--- Stated exercise A ---
Answer these from the Pilots Stock Option Plan amendment below:
(i) What par value does the restated Section 2.17 give for the Common Stock?
(ii) How many shares of Stock does Section 4.1 reserve for distribution under the Plan?
(iii) What two conditions must be met for the amendment to take effect?
--- Stated exercise B ---
In one to three sentences, explain what the share total in the restated Section 4.1 of the Pilots Stock Option Plan amendment reflects, according to that section.

EXHIBIT 10.2

                              DELTA AIR LINES, INC.

                                    AMENDMENT
                                       TO
                            PILOTS STOCK OPTION PLAN

      THIS AMENDMENT ("Amendment") to the Delta Air Lines, Inc. Pilots Stock
Option Plan, as amended, (the "Plan") amends the Plan effective as of such time
as this Amendment is both approved by the shareowners of the Company and agreed
to by the Association. Capitalized terms not otherwise defined herein will have
the meaning ascribed to such terms in the Plan.

      1. Section 2.17 of the Plan is amended and restated to read in its
entirety as follows:

            "2.17 "Stock" means the Common Stock, $1.50 par value, of the
      Company."

      2. Section 4.1 of the Plan is amended and restated to read in its entirety
as follows:

            "4.1 Stock Reserved. The total number of shares of Stock reserved
      and available for distribution under the Plan shall be 20,000,000, which
      number reflects the two-for-one split of the Common Stock of the Company
      effective in 1998. Stock issued under the Plan may be either authorized
      and unissued shares or treasury shares. Notwithstanding the foregoing,
      such number of shares of Stock as are subject to Stock Options that are
      cancelled pursuant to the Stock Option Exchange Program (as defined in
      Article 9 hereof) and as are necessary to grant Replacement Options (as
      defined in Article 9 hereof) in exchange for such cancelled Stock Options
      will again be available for distribution pursuant to such Replacement
      Options and, otherwise, shares of Stock subject to such cancelled Stock
      Options will not be available for distribution under the Plan."

--- Collected data ---
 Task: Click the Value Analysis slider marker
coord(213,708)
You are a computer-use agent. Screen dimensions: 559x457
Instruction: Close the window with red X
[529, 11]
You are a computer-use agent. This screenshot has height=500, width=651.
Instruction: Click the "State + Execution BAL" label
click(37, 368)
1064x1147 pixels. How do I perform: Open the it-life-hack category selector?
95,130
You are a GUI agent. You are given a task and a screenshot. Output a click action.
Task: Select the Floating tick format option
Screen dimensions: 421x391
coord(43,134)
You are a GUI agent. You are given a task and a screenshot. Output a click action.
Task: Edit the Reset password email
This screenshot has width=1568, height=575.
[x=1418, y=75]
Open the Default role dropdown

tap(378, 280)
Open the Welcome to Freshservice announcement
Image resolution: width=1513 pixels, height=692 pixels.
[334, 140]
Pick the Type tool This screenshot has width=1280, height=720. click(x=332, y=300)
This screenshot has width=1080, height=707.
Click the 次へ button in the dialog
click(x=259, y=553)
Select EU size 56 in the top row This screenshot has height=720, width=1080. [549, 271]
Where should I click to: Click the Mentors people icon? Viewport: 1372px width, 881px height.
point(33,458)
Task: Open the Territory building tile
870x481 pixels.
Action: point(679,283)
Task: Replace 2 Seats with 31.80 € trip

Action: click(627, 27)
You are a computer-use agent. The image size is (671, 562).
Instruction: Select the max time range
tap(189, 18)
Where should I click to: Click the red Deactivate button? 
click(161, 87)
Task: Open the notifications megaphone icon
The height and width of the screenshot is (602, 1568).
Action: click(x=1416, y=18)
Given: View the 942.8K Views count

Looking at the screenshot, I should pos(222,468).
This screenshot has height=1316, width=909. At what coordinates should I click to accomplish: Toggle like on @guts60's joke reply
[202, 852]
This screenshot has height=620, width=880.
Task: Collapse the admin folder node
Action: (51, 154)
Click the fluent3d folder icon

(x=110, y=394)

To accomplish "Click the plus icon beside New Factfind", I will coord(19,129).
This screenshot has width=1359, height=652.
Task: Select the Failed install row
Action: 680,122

--- Complete output A ---
(i) $1.50
(ii) 20,000,000 shares
(iii) The shareowners of the Company must approve it, and the Association must agree to it.

--- Complete output B ---
The 20,000,000-share total reflects the two-for-one split of the Company's Common Stock that became effective in 1998.